Given instruction =>
Return the lines below word for word, starting with the first line and stopping after the line that contains "Looking at the screenshot, I should tap(407, 712).".

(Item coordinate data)
* * * * * * * * *

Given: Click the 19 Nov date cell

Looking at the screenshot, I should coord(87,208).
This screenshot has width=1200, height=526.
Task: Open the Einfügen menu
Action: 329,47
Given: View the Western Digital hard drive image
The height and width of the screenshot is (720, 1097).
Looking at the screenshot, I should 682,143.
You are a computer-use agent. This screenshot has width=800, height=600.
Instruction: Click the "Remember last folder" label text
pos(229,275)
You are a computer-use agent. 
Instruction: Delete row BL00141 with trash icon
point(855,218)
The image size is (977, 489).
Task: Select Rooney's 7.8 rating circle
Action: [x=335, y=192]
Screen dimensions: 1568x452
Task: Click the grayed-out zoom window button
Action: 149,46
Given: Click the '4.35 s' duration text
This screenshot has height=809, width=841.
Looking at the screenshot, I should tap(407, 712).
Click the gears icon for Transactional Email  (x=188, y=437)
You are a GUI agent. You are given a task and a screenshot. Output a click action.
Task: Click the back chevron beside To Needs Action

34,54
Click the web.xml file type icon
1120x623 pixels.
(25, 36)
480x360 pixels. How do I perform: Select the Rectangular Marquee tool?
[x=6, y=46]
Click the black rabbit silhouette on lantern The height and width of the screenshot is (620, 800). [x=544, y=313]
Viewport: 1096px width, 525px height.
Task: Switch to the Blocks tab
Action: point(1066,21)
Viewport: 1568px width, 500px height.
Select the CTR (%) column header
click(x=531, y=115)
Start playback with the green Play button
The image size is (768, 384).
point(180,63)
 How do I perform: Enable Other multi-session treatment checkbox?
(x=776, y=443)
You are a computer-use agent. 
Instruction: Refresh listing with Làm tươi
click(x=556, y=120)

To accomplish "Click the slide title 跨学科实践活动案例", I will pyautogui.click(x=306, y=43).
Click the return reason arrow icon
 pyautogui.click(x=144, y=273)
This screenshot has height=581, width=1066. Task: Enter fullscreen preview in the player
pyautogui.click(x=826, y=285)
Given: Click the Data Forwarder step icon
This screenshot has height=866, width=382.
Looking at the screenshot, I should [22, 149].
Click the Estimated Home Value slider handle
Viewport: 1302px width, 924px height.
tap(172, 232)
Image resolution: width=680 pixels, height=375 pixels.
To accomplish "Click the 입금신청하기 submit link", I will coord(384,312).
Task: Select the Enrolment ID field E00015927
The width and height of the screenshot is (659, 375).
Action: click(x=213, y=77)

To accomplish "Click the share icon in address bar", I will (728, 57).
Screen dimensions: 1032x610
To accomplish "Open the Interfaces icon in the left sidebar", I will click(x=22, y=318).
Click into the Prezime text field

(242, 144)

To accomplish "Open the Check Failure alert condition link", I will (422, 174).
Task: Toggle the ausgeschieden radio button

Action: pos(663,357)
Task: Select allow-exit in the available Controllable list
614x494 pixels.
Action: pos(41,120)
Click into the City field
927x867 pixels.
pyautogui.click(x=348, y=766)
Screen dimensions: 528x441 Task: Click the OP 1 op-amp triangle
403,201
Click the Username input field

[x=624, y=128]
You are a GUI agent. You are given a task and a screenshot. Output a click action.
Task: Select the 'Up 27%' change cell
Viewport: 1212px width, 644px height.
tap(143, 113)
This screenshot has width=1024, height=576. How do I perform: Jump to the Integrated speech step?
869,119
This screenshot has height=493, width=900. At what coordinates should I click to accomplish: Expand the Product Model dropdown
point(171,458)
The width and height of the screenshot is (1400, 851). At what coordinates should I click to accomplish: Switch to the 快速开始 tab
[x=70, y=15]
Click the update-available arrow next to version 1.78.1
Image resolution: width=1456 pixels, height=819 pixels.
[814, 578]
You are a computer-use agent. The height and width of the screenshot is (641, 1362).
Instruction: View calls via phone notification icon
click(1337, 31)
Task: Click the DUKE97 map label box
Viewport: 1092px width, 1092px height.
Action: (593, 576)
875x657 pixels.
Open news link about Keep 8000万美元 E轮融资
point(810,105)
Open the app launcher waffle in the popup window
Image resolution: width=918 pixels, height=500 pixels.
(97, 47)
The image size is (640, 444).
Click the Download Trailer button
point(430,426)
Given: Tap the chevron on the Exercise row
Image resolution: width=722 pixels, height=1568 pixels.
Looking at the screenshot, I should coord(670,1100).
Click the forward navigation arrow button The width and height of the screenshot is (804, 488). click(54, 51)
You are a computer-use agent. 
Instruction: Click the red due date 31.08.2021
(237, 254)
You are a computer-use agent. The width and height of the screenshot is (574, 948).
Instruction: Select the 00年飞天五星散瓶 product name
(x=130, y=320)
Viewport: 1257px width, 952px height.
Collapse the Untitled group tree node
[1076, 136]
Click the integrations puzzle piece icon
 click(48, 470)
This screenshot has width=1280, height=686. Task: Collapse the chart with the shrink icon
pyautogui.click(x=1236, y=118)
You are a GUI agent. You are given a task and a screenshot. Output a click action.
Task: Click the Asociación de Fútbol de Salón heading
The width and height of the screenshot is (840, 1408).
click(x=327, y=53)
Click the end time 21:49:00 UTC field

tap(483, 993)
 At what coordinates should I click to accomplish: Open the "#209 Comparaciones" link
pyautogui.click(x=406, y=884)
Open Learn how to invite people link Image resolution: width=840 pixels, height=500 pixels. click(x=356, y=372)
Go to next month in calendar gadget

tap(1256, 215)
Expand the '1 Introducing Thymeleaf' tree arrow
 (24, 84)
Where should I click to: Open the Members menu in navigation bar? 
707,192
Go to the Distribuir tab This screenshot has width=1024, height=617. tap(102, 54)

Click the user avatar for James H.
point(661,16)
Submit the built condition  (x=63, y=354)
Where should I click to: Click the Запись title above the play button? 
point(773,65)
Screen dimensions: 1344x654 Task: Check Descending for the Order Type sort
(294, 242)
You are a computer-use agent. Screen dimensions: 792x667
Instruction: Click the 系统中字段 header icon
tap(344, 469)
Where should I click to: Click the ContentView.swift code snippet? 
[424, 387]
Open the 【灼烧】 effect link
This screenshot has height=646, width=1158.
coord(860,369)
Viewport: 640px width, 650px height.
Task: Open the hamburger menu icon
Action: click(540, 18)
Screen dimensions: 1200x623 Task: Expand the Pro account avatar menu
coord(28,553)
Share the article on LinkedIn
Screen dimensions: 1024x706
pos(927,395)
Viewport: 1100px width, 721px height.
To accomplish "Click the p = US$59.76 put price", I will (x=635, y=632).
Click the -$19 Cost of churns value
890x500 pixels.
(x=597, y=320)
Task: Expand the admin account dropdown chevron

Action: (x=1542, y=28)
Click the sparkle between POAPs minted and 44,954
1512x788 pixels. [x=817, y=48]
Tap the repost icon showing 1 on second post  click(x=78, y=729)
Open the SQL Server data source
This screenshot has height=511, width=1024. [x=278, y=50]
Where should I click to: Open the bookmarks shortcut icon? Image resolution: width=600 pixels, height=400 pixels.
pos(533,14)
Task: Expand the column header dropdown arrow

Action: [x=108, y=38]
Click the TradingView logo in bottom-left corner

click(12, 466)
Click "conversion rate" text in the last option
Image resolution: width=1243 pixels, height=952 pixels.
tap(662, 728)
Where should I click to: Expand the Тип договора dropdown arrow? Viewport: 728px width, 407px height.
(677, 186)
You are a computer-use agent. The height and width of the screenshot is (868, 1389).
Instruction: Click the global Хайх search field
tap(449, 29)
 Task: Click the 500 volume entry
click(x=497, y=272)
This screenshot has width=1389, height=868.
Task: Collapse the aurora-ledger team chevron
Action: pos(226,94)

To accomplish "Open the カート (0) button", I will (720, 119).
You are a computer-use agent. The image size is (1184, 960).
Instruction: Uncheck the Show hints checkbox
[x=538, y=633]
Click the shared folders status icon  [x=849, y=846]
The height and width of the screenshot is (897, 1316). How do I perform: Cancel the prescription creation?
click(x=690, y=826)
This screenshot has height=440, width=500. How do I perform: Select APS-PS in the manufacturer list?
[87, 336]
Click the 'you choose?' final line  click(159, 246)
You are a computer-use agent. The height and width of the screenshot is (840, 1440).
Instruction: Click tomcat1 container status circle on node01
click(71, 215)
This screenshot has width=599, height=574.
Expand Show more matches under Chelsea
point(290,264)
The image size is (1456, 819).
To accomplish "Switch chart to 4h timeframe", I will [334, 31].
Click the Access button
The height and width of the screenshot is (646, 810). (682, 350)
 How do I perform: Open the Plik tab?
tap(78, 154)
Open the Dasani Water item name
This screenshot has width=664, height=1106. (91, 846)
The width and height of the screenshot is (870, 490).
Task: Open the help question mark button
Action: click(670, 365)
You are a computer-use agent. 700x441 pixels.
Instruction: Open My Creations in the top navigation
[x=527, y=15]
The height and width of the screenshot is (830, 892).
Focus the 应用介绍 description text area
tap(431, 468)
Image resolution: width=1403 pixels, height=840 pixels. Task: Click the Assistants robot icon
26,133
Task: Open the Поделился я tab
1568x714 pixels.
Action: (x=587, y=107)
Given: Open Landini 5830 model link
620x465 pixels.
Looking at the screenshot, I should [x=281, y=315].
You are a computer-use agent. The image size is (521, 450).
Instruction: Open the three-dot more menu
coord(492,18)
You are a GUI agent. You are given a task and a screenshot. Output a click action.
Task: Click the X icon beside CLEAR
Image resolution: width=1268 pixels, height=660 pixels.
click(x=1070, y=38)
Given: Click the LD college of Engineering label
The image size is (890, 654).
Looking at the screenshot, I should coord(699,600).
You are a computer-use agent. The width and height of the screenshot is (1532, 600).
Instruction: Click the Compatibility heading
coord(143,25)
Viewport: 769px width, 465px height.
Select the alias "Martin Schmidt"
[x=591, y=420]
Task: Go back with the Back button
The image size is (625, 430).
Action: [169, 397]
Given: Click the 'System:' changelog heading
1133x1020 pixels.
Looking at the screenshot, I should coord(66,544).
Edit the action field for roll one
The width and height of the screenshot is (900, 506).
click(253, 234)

* * * * * * * * *

Exercise response =>
Given: Click the 19 Nov date cell

Looking at the screenshot, I should coord(87,208).
This screenshot has width=1200, height=526.
Task: Open the Einfügen menu
Action: 329,47
Given: View the Western Digital hard drive image
The height and width of the screenshot is (720, 1097).
Looking at the screenshot, I should 682,143.
You are a computer-use agent. This screenshot has width=800, height=600.
Instruction: Click the "Remember last folder" label text
pos(229,275)
You are a computer-use agent. 
Instruction: Delete row BL00141 with trash icon
point(855,218)
The image size is (977, 489).
Task: Select Rooney's 7.8 rating circle
Action: [x=335, y=192]
Screen dimensions: 1568x452
Task: Click the grayed-out zoom window button
Action: 149,46
Given: Click the '4.35 s' duration text
This screenshot has height=809, width=841.
Looking at the screenshot, I should tap(407, 712).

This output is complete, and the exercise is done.